Safety Valves and floats:
A method of closing off the string is a basic part of well control equipment. Equipment for closing off tubing or drillpipe includes safety valves, floats and inside blowout preventers. This equipment is handled by the floor crew. It is essential that the driller and toolpusher make sure the crew understands the rules for operating and maintaining this essential equipment.
Upper Kelly Cock:
The upper kelly cock is a standard part of the upper kelly assembly. Some upper kelly cocks are simple ball, flapper or plug type valves. The basic purpose of the upper kelly cock is to protect the kelly hose, swivel and surface equipment from high well pressure. It is normally pressure tested when the stack is tested. There is limited maintenance for the upper kelly cock.
Lower Kelly Cock:
The lower kelly cock is a full-opening valve which backs up the upper kelly cock. It allows removal of kelly when pressure on the string is greater than surface equipment rating. It is common practice to use the lower kelly cock as a fluid or mud saver valve. Continual use of the lower kelly cock has mixed advantages. The valve is operated at every connection so it is kept free and in operating condition. The crew learns how to operate the valve and the wrench is kept available. On the other hand, repeatedly using this ball valve for this purpose can reduce operation life. Some rigs have reported galling of valve threads from continual makeup and breakout. Galling can be eliminated through use of a saver sub.

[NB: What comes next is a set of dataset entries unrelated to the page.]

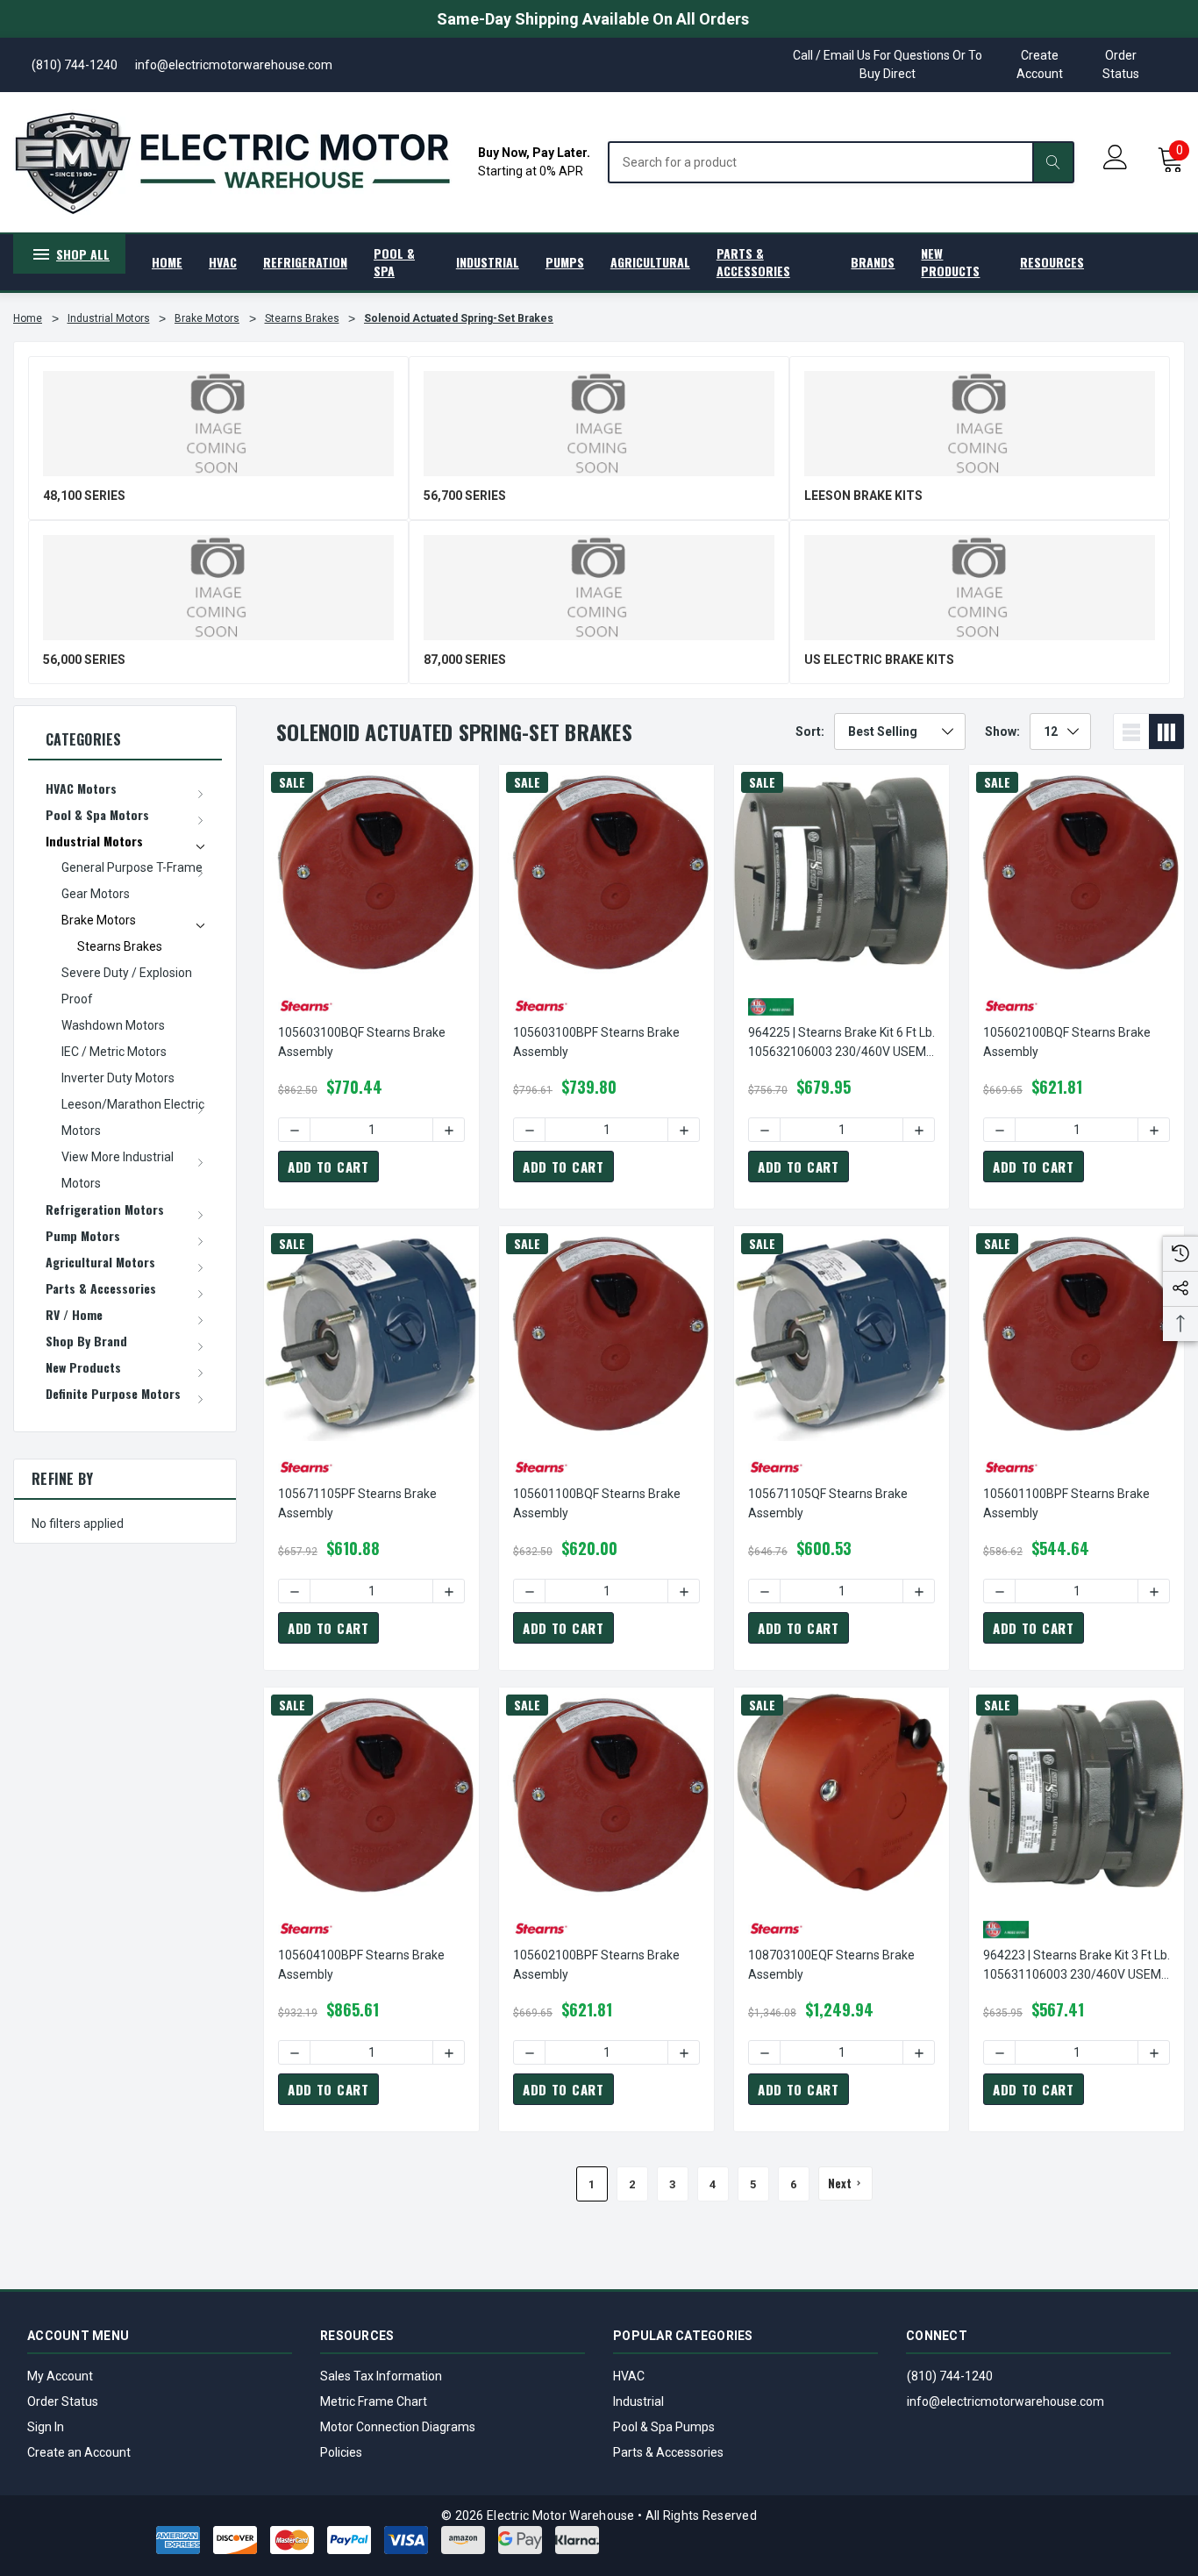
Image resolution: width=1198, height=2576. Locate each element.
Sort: (809, 731)
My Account (60, 2376)
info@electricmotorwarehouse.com (1005, 2401)
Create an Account (79, 2452)
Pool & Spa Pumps (664, 2427)
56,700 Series (465, 496)
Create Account (1039, 64)
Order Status (1120, 64)
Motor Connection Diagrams (397, 2427)
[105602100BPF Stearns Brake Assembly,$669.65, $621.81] (606, 1795)
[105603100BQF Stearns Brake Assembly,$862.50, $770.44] (371, 872)
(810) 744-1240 (950, 2376)
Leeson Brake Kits (863, 496)
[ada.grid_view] (1166, 731)
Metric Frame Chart (373, 2401)
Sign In (45, 2427)
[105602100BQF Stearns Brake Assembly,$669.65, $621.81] (1076, 872)
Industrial (638, 2401)
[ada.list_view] (1131, 731)
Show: (1002, 731)
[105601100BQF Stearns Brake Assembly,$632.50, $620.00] (606, 1333)
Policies (341, 2452)
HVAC (629, 2376)
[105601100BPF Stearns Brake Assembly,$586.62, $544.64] (1076, 1333)
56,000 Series (84, 660)
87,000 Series (465, 660)
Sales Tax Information (381, 2376)
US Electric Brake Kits (879, 660)
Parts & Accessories (668, 2452)
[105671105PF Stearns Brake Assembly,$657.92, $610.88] (371, 1333)
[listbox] (900, 731)
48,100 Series (84, 496)
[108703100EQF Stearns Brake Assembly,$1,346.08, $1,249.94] (841, 1795)
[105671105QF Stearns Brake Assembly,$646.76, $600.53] (841, 1333)
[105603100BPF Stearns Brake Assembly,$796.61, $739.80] (606, 872)
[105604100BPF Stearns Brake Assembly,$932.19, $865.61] (371, 1795)
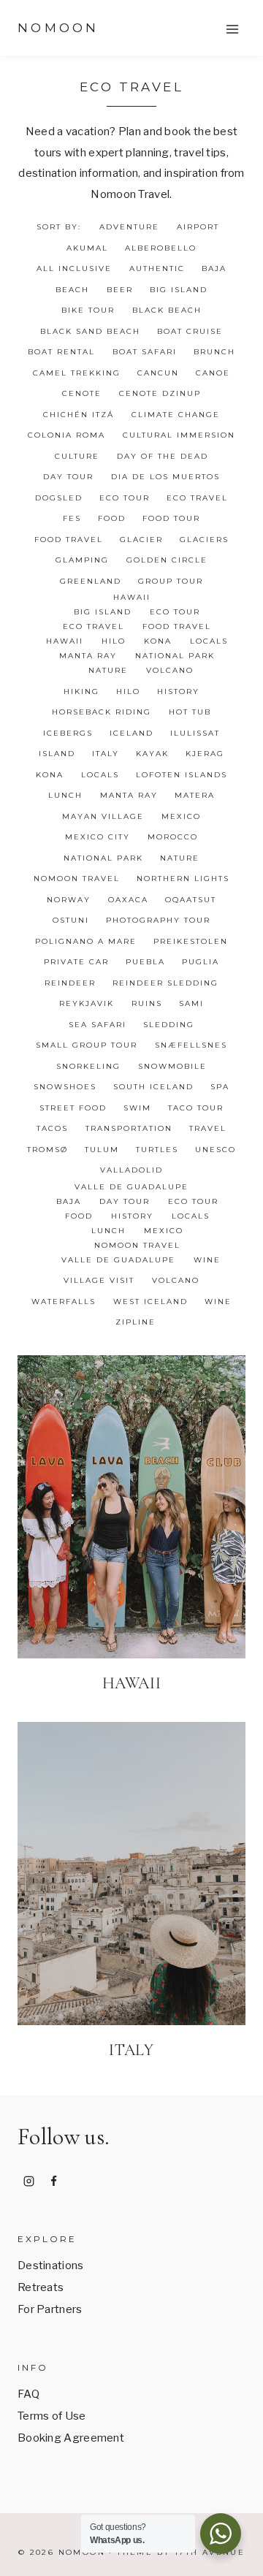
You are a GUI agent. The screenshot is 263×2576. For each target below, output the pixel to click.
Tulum (102, 1149)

The gas detectors on rigs are used to warn personnel of increasing gas flow out of the welland areas of gas concentration in places where an explosion or fire could occur. Other types of gas detectors are placed in areas where toxic gases, such as H2S, can accumulate and harm personnel. Gas detectors should be tested on a regular basis with an approved gas source. Sniffing lines should be blown out periodically to remove stale or trapped gases. Maintenance should be performed according to manufacturer’s specifications. Obvious problems with gas detectors are broken and plugged lines or dirty detector heads. If the alarms are placed in the mud logging unit only, then this unit must be manned 24 hours a day.
Mud Return indicator ( Flow Line Sensor):
In terms of kick detection equipment, the return indicator is probably the most important piece of equipment used. The mud return indicator is usually a paddle in the flow line. The paddle in the flow line reports flow of fluid in the line.
This signal is sent to the driller’s console where it is reported as percent of flow. In most operations, a relative change from an established trend is an indicator of potential hazard. So it is crucial to detect any change in flow. If a well kick occurs, something has entered the wellbore. This will push fluid out of the flowline, showing as an increase in flow.